[SOURCE MATERIAL — start]
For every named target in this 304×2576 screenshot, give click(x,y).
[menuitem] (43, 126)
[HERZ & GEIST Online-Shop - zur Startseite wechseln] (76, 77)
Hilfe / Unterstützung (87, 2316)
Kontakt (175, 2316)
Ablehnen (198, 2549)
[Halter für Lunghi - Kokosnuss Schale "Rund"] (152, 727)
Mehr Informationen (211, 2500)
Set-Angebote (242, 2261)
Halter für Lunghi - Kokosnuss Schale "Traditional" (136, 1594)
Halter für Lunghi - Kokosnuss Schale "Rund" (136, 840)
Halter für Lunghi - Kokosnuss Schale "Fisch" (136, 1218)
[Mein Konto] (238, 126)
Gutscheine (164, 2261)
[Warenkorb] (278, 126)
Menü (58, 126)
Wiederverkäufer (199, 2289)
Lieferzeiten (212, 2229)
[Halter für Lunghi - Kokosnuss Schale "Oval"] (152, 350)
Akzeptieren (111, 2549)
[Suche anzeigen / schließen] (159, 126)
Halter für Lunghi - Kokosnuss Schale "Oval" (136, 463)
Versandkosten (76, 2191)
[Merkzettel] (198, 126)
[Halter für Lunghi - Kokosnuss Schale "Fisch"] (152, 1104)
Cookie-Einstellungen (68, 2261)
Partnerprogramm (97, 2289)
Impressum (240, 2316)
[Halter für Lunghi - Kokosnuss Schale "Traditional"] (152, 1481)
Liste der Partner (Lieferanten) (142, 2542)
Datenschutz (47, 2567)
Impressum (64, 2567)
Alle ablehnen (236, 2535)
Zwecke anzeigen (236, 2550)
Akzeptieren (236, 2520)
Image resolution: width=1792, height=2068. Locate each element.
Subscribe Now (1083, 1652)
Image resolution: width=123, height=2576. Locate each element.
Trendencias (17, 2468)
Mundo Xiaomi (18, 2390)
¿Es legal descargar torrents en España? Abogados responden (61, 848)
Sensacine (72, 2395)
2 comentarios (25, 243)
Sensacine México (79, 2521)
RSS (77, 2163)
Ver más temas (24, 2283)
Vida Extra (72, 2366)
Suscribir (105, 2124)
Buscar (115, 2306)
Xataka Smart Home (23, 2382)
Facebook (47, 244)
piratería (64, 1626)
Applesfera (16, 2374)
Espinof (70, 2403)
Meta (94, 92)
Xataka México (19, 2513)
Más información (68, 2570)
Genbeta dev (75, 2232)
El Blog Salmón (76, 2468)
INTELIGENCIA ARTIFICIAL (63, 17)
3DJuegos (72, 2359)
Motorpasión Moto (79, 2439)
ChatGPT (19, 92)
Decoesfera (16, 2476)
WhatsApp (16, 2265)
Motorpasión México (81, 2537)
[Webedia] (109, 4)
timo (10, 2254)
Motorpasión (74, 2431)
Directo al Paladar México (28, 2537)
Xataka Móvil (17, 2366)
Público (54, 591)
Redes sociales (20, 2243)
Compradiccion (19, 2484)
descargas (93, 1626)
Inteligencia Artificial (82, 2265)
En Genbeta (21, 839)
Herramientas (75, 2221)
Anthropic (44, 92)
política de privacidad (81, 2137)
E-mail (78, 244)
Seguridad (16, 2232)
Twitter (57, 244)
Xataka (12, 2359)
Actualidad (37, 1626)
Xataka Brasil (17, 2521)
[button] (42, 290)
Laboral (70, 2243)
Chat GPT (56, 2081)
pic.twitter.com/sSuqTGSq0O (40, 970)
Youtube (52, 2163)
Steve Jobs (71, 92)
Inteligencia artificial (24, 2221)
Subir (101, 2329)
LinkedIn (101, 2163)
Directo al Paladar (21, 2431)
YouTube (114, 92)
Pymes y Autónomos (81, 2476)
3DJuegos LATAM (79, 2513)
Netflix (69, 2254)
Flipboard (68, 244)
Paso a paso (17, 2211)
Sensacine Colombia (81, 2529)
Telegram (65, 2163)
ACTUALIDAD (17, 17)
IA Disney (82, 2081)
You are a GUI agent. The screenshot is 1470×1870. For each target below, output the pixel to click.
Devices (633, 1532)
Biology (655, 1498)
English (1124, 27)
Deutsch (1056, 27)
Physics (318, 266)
[SOURCE MATERIAL — finish]
From the records above, extract every entry exactly as given.

ANSWER BOX:
For every named target in this 304×2576 screenshot, give click(x,y).
[menuitem] (43, 126)
[HERZ & GEIST Online-Shop - zur Startseite wechseln] (76, 77)
Hilfe / Unterstützung (87, 2316)
Kontakt (175, 2316)
Ablehnen (198, 2549)
[Halter für Lunghi - Kokosnuss Schale "Rund"] (152, 727)
Mehr Informationen (211, 2500)
Set-Angebote (242, 2261)
Halter für Lunghi - Kokosnuss Schale "Traditional" (136, 1594)
Halter für Lunghi - Kokosnuss Schale "Rund" (136, 840)
Halter für Lunghi - Kokosnuss Schale "Fisch" (136, 1218)
[Mein Konto] (238, 126)
Gutscheine (164, 2261)
[Warenkorb] (278, 126)
Menü (58, 126)
Wiederverkäufer (199, 2289)
Lieferzeiten (212, 2229)
[Halter für Lunghi - Kokosnuss Schale "Oval"] (152, 350)
Akzeptieren (111, 2549)
[Suche anzeigen / schließen] (159, 126)
Halter für Lunghi - Kokosnuss Schale "Oval" (136, 463)
Versandkosten (76, 2191)
[Merkzettel] (198, 126)
[Halter für Lunghi - Kokosnuss Schale "Fisch"] (152, 1104)
Cookie-Einstellungen (68, 2261)
Partnerprogramm (97, 2289)
Impressum (240, 2316)
[Halter für Lunghi - Kokosnuss Schale "Traditional"] (152, 1481)
Liste der Partner (Lieferanten) (142, 2542)
Datenschutz (47, 2567)
Impressum (64, 2567)
Alle ablehnen (236, 2535)
Zwecke anzeigen (236, 2550)
Akzeptieren (236, 2520)
Image resolution: width=1792, height=2068. Locate each element.
Subscribe Now (1083, 1652)
Image resolution: width=123, height=2576. Locate each element.
Trendencias (17, 2468)
Mundo Xiaomi (18, 2390)
¿Es legal descargar torrents en España? Abogados responden (61, 848)
Sensacine (72, 2395)
2 comentarios (25, 243)
Sensacine México (79, 2521)
RSS (77, 2163)
Ver más temas (24, 2283)
Vida Extra (72, 2366)
Suscribir (105, 2124)
Buscar (115, 2306)
Xataka Smart Home (23, 2382)
Facebook (47, 244)
piratería (64, 1626)
Applesfera (16, 2374)
Espinof (70, 2403)
Meta (94, 92)
Xataka México (19, 2513)
Más información (68, 2570)
Genbeta dev (75, 2232)
El Blog Salmón (76, 2468)
INTELIGENCIA ARTIFICIAL (63, 17)
3DJuegos (72, 2359)
Motorpasión Moto (79, 2439)
ChatGPT (19, 92)
Decoesfera (16, 2476)
WhatsApp (16, 2265)
Motorpasión México (81, 2537)
[Webedia] (109, 4)
timo (10, 2254)
Motorpasión (74, 2431)
Directo al Paladar México (28, 2537)
Xataka Móvil (17, 2366)
Público (54, 591)
Redes sociales (20, 2243)
Compradiccion (19, 2484)
descargas (93, 1626)
Inteligencia Artificial (82, 2265)
En Genbeta (21, 839)
Herramientas (75, 2221)
Anthropic (44, 92)
política de privacidad (81, 2137)
E-mail (78, 244)
Seguridad (16, 2232)
Twitter (57, 244)
Xataka (12, 2359)
Actualidad (37, 1626)
Xataka Brasil (17, 2521)
[button] (42, 290)
Laboral (70, 2243)
Chat GPT (56, 2081)
pic.twitter.com/sSuqTGSq0O (40, 970)
Youtube (52, 2163)
Steve Jobs (71, 92)
Inteligencia artificial (24, 2221)
Subir (101, 2329)
LinkedIn (101, 2163)
Directo al Paladar (21, 2431)
YouTube (114, 92)
Pymes y Autónomos (81, 2476)
3DJuegos LATAM (79, 2513)
Netflix (69, 2254)
Flipboard (68, 244)
Paso a paso (17, 2211)
Sensacine Colombia (81, 2529)
Telegram (65, 2163)
ACTUALIDAD (17, 17)
IA Disney (82, 2081)
You are a GUI agent. The screenshot is 1470×1870. For each target below, output the pixel to click.
Devices (633, 1532)
Biology (655, 1498)
English (1124, 27)
Deutsch (1056, 27)
Physics (318, 266)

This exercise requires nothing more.